The Beauty Of Inherited Abstract Classes
- Sage Dupuy
- May 3, 2020
- 2 min read
Now apart from that absolutely incredible and enthralling title that just makes you wanna read more! This is gonna get a little bit technical, so bear with me. A magnificent thing in programming called an abstract class exists and it's magnificent as I mentioned. Abstract classes purpose is to avoid repetitive code and give the programmer the ability to remove very similar coding. I'll give you an example so it's better understood. We have 3 different types of enemies. The Ranger, the Fighter, and the Mage. All of them have 100 health and each of them have a unique name. The Ranger shoots arrows, The Fighter has to get close to kick, and the Mage heals it's companions. We could easily have different objects that hold all that information pretty easily like so:
class Fighter
{
int myFighterHealth = 100;
string myFighterName = "Qevin";
void KickMyOpponent();
}
class Mage
{
int myMageHealth = 100;
string myMageName = "Jort";
void HealMyCompanions();
}
class Ranger
{
int myRangerHealth = 100;
string myRangerName = "Timbert";
void ShootArrowsAtPlayer();
}It really doesn't take a genius to tell you that there is a LOT that's similar between those enemies. That's where abstract classes come in!

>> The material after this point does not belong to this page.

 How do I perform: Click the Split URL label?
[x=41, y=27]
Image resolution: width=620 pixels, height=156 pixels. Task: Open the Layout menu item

We can notice that all the enemies have 3 things in common: A health value, a name and an action that they perform. We can make a new abstract class that holds all this for us. Then we'll create 3 separate classes that inherit those properties.
abstract class Enemy
{
int myHealth = 100; //The health value for this enemy
string myName = ""; //The empty name value for this enemy
abstract void MyEnemyAction(); //A function that can be overriden for each subclass to fit it's needs.
}
class Fighter : Enemy // The colon signifies that the Fighter class is inheriting from the Enemy class
{
override void MyEnemyAction()
{
KickThePlayer();
}
//... we'll assume that we set the enemies names and health to the appropriate values later on in each class.
}
class Mage : Enemy
{
override void MyEnemyAction()
{
HealMyCompanions();
}
}
class Ranger : Enemy
{
override void MyEnemyAction()
{
ShootArrowsAtPlayer();
}
}Now there are some coding snippets and practices not show, but that's just for the ease of explanation. Now if we implement the functions we need we have 3 working enemies with entirely different names, possibly health values and actions. This reduces the code amount quite a bit and simplifies the structure of games a lot as well. I hope you have some understanding of how abstract classes work now. This is definitely not the only thing you need to understand it and it's something that you can takes some knowledge from.